*Por Angie López Arias
La Navidad es muy bonita para unos, pero no para otros. En estas fechas es como si el mundo se dividiera en dos: los felices y los que suplican que los días se pasen rápido.
Es como vivir en un mundo paralelo; ves a la gente feliz, a las familias unidas, las fotos en redes sociales que reflejan una vida perfecta llena de paseos, cenas, tardes de café, los centros comerciales repletos de gente que compra y compra.
Pero en una esquina, casi invisibles, estamos los otros, los que toda esa felicidad aplasta y a quienes esa alegría le es ajena, irreal. Andamos a media máquina, con el corazón roto, con el alma fría, llenos de dolor, y no porque queramos, es porque simple y sencillamente nos falta algo que no llenaremos con nada: nuestros seres queridos que partieron.
Cuando la muerte nos toca a la puerta y se lleva a algunos de nuestros familiares la vida jamás vuelve a ser igual, y no tiene que ver con no superar el duelo, o negarse a la pérdida, es que no vuelve a ser la misma porque te falta algo que jamás podrás reemplazar, es un vacío que jamás se llenará, porque es seguir viviendo con un pedazo menos.
Es cierto, podemos elegir vivir tristes y permitir que el dolor nos consuma, o podemos seguir adelante y sacar fuerza de donde no hay para vivir, no para sobrevivir, pero aún cuando esta última se la opción, fechas cómo estas nos golpean.
Mi peor pesadilla era perder a mami, con solo pensarlo se me salían las lágrimas, pero esa pesadilla se hizo realidad una madrugada cualquiera cuando un paro cardíaco me la arrebató de un solo.
Como si eso no fuese suficiente, tan solo un año después, cuando apenas estaba retomando un poco la vida, uno de mis hermanos también murió de forma súbita.
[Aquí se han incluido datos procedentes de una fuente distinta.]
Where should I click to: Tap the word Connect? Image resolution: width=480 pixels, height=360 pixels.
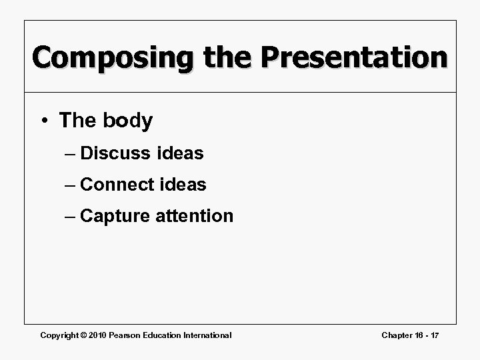pos(118,185)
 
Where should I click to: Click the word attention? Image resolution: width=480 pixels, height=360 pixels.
pos(195,216)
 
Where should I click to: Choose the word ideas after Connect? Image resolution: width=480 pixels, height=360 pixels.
pos(183,185)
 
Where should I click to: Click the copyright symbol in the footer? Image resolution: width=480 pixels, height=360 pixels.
pos(85,335)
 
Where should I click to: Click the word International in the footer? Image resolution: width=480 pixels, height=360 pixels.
pos(207,335)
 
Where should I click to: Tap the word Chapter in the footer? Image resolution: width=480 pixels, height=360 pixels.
pos(397,335)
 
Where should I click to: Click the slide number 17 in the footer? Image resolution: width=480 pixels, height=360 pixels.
pos(434,335)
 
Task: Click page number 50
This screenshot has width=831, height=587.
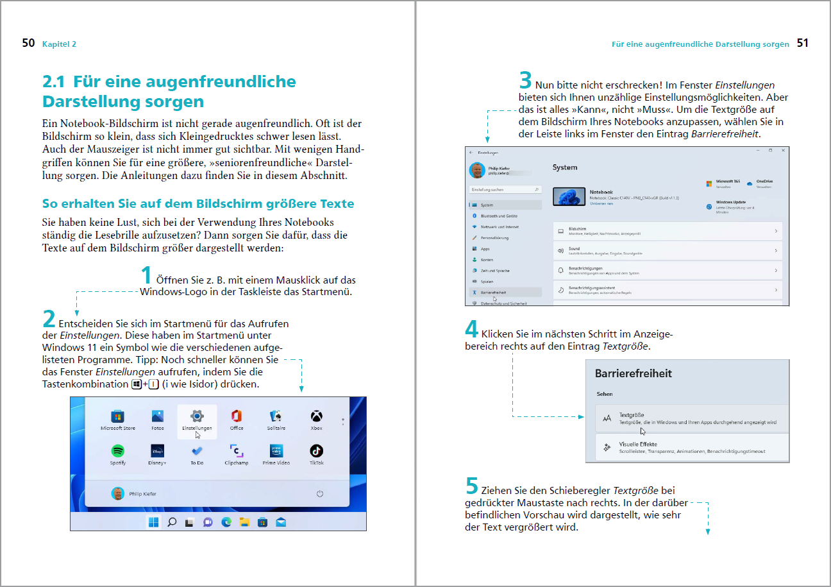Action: point(28,44)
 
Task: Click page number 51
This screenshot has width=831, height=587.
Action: point(803,44)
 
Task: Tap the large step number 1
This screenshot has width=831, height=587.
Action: point(146,275)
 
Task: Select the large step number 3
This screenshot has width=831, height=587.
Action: point(525,80)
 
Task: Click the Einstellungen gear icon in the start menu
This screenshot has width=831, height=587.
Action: point(197,416)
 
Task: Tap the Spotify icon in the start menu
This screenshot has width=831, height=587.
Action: point(118,450)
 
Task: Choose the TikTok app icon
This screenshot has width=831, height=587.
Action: point(316,450)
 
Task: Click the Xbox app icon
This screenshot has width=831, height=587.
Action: point(316,416)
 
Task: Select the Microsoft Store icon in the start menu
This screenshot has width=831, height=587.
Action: point(118,416)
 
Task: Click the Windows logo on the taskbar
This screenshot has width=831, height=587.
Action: point(154,522)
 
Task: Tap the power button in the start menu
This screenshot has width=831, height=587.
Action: point(320,493)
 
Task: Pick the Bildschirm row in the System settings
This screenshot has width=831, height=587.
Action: point(667,231)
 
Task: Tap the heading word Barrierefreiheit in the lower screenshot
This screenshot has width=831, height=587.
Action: point(634,373)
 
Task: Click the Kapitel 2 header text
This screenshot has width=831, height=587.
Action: point(59,44)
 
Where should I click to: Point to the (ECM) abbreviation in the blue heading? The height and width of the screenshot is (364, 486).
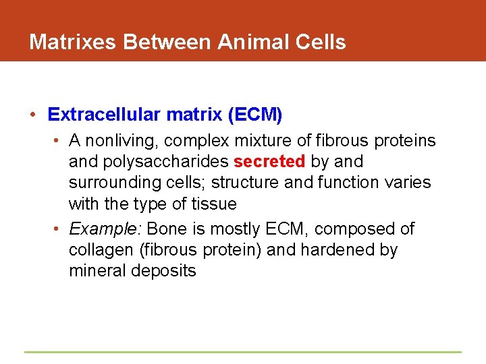[254, 115]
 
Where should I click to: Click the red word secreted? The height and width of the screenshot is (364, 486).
[269, 162]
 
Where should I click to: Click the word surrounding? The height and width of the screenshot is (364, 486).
[111, 183]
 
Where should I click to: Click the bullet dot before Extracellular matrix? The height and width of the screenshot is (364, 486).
[33, 115]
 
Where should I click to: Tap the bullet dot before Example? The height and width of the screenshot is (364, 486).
[59, 229]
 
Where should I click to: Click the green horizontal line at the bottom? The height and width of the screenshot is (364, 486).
[243, 352]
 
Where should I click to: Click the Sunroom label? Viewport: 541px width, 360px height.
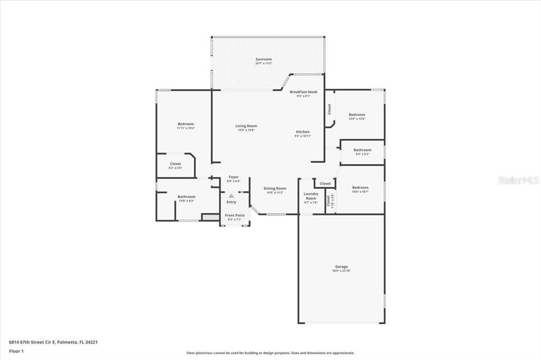tap(264, 60)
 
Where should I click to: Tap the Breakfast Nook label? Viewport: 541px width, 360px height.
tap(303, 92)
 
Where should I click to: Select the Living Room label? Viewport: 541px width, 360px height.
tap(246, 126)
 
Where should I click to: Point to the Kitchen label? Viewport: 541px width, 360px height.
tap(303, 132)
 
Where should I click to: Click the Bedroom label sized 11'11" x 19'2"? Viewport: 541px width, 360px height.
tap(185, 124)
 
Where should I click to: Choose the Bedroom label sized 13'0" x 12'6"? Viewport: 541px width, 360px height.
tap(357, 115)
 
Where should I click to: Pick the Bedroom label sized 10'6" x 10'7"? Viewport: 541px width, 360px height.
tap(360, 187)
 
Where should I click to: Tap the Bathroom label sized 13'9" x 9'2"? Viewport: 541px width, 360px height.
tap(186, 197)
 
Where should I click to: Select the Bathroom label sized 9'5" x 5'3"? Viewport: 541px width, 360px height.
tap(362, 150)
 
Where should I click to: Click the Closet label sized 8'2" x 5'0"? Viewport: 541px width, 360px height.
tap(175, 164)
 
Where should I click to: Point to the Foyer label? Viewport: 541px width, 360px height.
tap(234, 177)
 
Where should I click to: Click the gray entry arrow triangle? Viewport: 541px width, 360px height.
tap(231, 195)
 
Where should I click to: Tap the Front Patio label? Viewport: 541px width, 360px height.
tap(235, 215)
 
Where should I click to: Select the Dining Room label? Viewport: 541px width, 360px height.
tap(275, 188)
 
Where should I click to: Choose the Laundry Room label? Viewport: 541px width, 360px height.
tap(311, 196)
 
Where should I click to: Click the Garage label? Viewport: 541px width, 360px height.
tap(341, 267)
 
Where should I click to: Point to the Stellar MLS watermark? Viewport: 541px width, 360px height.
tap(518, 180)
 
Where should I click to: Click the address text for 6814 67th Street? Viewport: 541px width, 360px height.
tap(53, 342)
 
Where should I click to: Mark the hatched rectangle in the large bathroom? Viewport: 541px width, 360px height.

Estar allí, en emergencias del hospital, despidiéndome una vez más de una persona tan amada era surreal, era como si la pesadilla no hubiese terminado.
Hoy, tres años y medio después de la muerte de mami, y dos años y medio después de la mi hermano, puedo decir que he aceptado sus muertes, que me reconcilié con la vida y que estoy tratando de continuar con las enseñanzas que me dejaron y con todo el amor que nos dimos y que, al menos yo creo, me siguen dando desde algún lugar maravilloso, pero a pesar del tiempo, las Navidades duelen.
Duele ver a la gente tan feliz, y no porque no desee lo mejor para otros, sino porque añoro sentirme así, me duele ver a las familias unidas porque quiero a la mía como antes, a mi mamá como el centro de todos, a mi hermano tan cariñoso y servicial.
Nunca me separé de mami, estábamos juntas siempre, en todo lugar y momento, le decía cuánto la amaba todos los días de mi vida, los que me conocen saben que éramos inseparables aunque peleamos como toda mamá e hija, y a pesar de que fuimos muy unidas creo que no era tan consciente de lo realmente valioso que es la familia, porque cuando están todo lo damos por sentado.
Hoy no los tengo, me hacen falta, una falta que por ratos me quita la respiración, una falta que carcome todo por dentro, por eso aunque suene trillado, le doy un consejo: no se estrese por los regalos, la ropa no se va a acabar, los juguetes no se van a acabar, las fiestas pueden esperar, no pierda de vista que lo mejor, lo mejor, lo más grande que usted puede tener es a su familia, a sus hijos, a su hermano, a su mamá, a su papá, a su pareja, a quien usted ama. No se canse de decirles que los ama, demuéstreles con tiempo de calidad que los ama, deje el teléfono a un lado y disfrute de su compañía.
Pero además del consejo le pido encarecidamente un favor: usted no sabe lo que el otro que usted ve en la calle lleva por dentro, sea amable, sea empático, no niegue una sonrisa. La gente no sabe por lo que estoy pasando, pero agradezco a quien aún sin saberlo ha sido amable.
No olvide que las navidades son bonitas para unos, no para otros, y todos alguna vez estaremos en ambas posiciones, porque así es la vida y porque la muerte no avisa.